Saturday 29 September 2007

Going out of style

I can’t say I have much time for style bars, but it had always been assumed that their trade would withstand the smoking ban better than that of traditional pubs. But apparently, since the ban, a third of them have lost trade.

And, as customers become more concerned about their mortgages, pub food isn’t exactly proving to be the saviour it was claimed to be, either.

Friday 28 September 2007

Reality bites

After originally puffing the smoking ban to high heaven, it’s good to see reality breaking out in October’s issue of What’s Brewing:

Smoking ban puts back real ale resurgence

A potential resurgence of cask ale could be delayed by the English smoking ban, but it’s not all doom and gloom, according to a market analyst.

Graham Page, from AC Nielsen, said there was potential for the cask ale market to move into growth, after several years of decline, but believed the poor trading of pubs as a result of a wet summer and the effect of the smoking ban might prevent this for the next few years.

He’s predicting total beer sales in pubs could drop by as much as seven per cent in 2008 – meaning up to 200 million fewer pints sold.

(my bold)

…the next few years… …as much as seven per cent… - now that is a serious setback to the pub trade, although one that was predicted by opponents of the ban.

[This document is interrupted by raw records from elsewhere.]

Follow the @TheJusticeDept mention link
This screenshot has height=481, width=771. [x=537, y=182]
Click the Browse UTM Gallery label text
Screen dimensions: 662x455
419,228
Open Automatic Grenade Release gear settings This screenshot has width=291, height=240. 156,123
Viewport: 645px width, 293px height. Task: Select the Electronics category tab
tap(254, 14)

I was also rather taken by this brief letter from one Peter Edwardson of Stockport (ahem!):

I assume all those campaigning for local real ale will also be advocating the banning of imports of Budweiser Budvar or having it brewed under licence in Northampton.

Tuesday 18 September 2007

Irish Stew

The recent lack of postings is explained by the fact that I have just come back from a holiday in Northern Ireland . Despite its reputation as a scene of sectarian conflict, it is in fact well worth a visit, with splendid scenery, a wealth of fascinating historic sites and quiet, well-maintained roads. Belfast can also offer restaurants of a quality to match any other major British city. But one significant problem I came across was that it was extremely difficult to find any decent, informal lunchtime food such as would typically be offered by pubs in Great Britain. Sometimes it was hard to find anything at all.

For example, I visited Ardglass in County Down, a picturesque fishing port noted for its “seven castles”. There was nowhere at all to have a meal or snack, whereas in its English equivalent there would probably be four or five pubs offering good food. I ended up having to get a sandwich from a small supermarket. It’s not uncommon to find a village or small town with six or eight bars on its main street, none of which give any indication of offering food. The smoking ban has obviously not led Irish pubs to broaden their horizons.

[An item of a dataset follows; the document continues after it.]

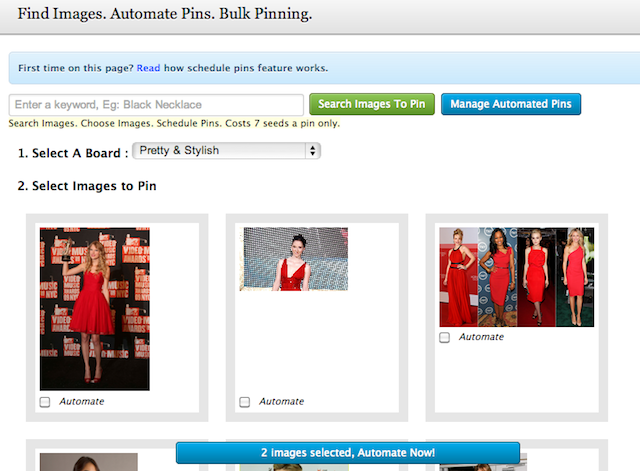Focus the keyword search input field
This screenshot has height=471, width=640.
coord(156,105)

I have to say I had a similar experience when I visited the Republic in the mid-1990s and was disappointed to find things really no better in the North a decade later. Now obviously this must stem from a fundamental social difference, that people in Ireland just don’t go out and generate the demand for lunchtime food that we do over here. But it must be a major factor holding back the tourist trade and giving visitors a negative impression of the country on both sides of the border.

Tuesday 4 September 2007

The truth will out

The Publican newspaper was widely criticised for seeing the smoking ban as an opportunity for pubs rather than a threat. But its contributors now seem to be waking up to the truth. See these two pieces:

The smoking ban - your experiences

Smokers, non-smokers and 'antis'

Sunday 2 September 2007


I’ve written before in praise of York, and Shrewsbury deserves praise too. Although on a smaller scale than York it’s a very atmospheric historic town with a wealth of half-timbered buildings, and the best of its pubs bear comparison with anywhere – in particular the Loggerheads must be one of my top ten pubs anywhere in the country. There's an excellent on-line guide to Shrewsbury pubs here.

Saturday 1 September 2007

Don’t drink and ride

I’ve written to What’s Brewing myself on the subject before without my letter being published, so it was good to see the following appear in September’s letters column from Jim Sack of Birmingham:

Why is CAMRA encouraging drinking and driving on bicycles? We all know the dangers of drinking and driving motor vehicles but being drunk in charge of a bicycle can be just as bad. A bicycle is not just ridden, it must be driven ie steered, slowed, braked and stopped. Alcohol can impair the judgment of a bike rider just as it can that of a motorist.

I do feel very uneasy when reading WB articles on pub cycling tours.

The fundamental law is exactly the same for drivers and pedal cyclists – you must not drive or ride while under the influence of alcohol. The only difference is that there is a prescribed alcohol level for drivers above which somone can be prosecuted without any supporting evidence of impairment.

Now I have no objection at all to someone going out on their bike and having a couple of pints. But it is wrong of What’s Brewing or any other supposedly responsible publication to print articles that actively encourage people to do so, or imply that it is “safe”. Some CAMRA newsletters – particularly that published by the York branch – are equally guilty of this.